Teinté tour à tour de mépris, de méfiance, d’arrogance ou de respect, l’affrontement verbal au cœur de la pièce de théâtre Les Passagers conduit le public de fausses en vraies révélations. Les impressions se vérifient ou se démentent ; les hypothèses se confirment ou s’infirment. Les convictions sautent et l’on se prend au jeu du suspens, de la tension palpable et des renversements successifs, où ce n’est plus l’un mais l’autre qui domine.

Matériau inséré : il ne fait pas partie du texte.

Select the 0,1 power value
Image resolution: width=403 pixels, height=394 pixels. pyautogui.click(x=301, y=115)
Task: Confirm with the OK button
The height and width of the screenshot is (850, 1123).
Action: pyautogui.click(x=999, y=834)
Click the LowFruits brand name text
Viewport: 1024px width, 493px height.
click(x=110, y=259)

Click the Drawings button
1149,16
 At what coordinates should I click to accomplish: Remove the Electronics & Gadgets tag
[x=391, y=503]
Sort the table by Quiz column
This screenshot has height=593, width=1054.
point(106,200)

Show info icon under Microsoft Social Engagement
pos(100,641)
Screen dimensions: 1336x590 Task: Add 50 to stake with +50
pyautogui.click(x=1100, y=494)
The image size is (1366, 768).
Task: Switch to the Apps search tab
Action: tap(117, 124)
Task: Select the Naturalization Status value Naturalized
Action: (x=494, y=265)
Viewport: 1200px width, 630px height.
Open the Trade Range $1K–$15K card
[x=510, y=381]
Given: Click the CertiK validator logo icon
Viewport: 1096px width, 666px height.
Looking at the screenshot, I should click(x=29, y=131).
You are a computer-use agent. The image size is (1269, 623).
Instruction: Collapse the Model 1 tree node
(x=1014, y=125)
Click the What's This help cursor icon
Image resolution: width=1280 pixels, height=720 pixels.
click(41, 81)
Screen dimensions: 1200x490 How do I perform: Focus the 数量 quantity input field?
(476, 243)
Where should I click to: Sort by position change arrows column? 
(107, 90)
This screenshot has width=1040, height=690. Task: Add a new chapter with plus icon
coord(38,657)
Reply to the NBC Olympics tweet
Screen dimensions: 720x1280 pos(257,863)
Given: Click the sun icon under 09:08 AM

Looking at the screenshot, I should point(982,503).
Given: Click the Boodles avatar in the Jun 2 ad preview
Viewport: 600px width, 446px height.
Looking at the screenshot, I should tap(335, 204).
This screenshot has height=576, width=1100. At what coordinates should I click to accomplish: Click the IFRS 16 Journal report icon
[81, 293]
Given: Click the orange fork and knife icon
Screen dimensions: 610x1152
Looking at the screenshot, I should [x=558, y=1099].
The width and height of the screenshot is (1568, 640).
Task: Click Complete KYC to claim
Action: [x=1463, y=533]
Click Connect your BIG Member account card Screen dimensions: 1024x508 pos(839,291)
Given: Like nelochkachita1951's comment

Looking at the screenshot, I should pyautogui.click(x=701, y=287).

Les ravages de la violence
Un troisième personnage émerge, même s’il n’est pas sur scène : celui du terroriste, cet homme qui a sauvé Amina et que de toute évidence, elle connaissait ; il est au cœur des échanges entre les deux personnages, et l’on suit les progrès de l’enquête et de l’interrogatoire pour tenter de déceler sa personnalité, son caractère, ses motivations et la mystérieuse raison qui lui a fait laisser la vie sauve à cette femme qu’il ne connaissait presque pas.
Les Passagers interroge ainsi l’origine de la violence, notamment terroriste, et sa triste banalisation dans des territoires où elle est devenue légion. Difficile alors de prendre un parti définitif pour l’un ou l’autre camp, tant les justifications renvoyées dos à dos s’entendent ou se comprennent.
La mise en scène sobre et efficace de Laurent Capelluto magnifie l’émotion qui surgit de l’histoire, le texte est fort et fait entendre l’infinie complexité des rapports humains quand il s’agit de juger, de décider et d’apprécier si l’on peut faire confiance ou si l’on doit se méfier.
Quant au jeu d’Axelle Maricq et d’Emmanuel Salinger, il fonctionne déjà bien, mais pourrait encore être un peu plus rodé pour gommer les quelques exagérations dont le spectacle peut tout à fait se passer.
Notre avis ?
C’est une enquête haletante à laquelle Les Passagers nous convie avec une écriture qui reprend les codes les plus sûrs de la fiction : tension et suspens, renversements successifs, révélations surprenantes et bien évidemment, un beau twist final que nous ne révélerons pas ici.
Si l’on aime les petites histoires, qui se mêlent à la grande Histoire et à l’actualité, on n’est vraiment pas déçu-e par ces Passagers !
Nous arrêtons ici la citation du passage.